**Records for processing:**
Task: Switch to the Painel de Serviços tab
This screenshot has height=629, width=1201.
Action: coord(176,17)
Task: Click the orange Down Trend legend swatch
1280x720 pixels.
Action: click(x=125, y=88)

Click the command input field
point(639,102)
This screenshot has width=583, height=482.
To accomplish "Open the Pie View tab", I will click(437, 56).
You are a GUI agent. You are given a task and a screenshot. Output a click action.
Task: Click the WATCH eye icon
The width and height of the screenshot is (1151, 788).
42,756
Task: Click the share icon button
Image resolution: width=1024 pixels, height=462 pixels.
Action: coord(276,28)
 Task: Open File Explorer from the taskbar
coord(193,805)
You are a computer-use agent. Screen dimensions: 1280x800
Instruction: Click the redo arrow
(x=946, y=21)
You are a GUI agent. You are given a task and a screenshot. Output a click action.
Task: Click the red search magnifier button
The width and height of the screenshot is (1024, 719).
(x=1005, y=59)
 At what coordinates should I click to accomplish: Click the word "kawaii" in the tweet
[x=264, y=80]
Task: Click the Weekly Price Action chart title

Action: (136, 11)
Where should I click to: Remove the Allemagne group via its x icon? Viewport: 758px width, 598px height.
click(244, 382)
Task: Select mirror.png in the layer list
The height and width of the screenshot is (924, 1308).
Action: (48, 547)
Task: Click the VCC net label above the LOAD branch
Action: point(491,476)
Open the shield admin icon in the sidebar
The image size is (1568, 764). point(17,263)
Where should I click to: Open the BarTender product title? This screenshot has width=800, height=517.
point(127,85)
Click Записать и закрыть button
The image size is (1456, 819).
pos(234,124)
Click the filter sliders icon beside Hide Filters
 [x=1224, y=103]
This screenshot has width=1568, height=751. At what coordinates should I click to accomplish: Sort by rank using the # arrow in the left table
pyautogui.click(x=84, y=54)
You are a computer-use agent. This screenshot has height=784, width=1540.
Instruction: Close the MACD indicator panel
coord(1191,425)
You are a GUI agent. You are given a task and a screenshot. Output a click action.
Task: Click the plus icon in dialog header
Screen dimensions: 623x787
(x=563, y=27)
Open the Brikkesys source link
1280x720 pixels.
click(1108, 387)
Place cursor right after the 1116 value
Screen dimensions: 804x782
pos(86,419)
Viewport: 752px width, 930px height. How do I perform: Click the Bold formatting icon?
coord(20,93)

**Task requirements:** How many lines in the records above contain the string "should", with case counting? Give only the number.

**Task output:** 4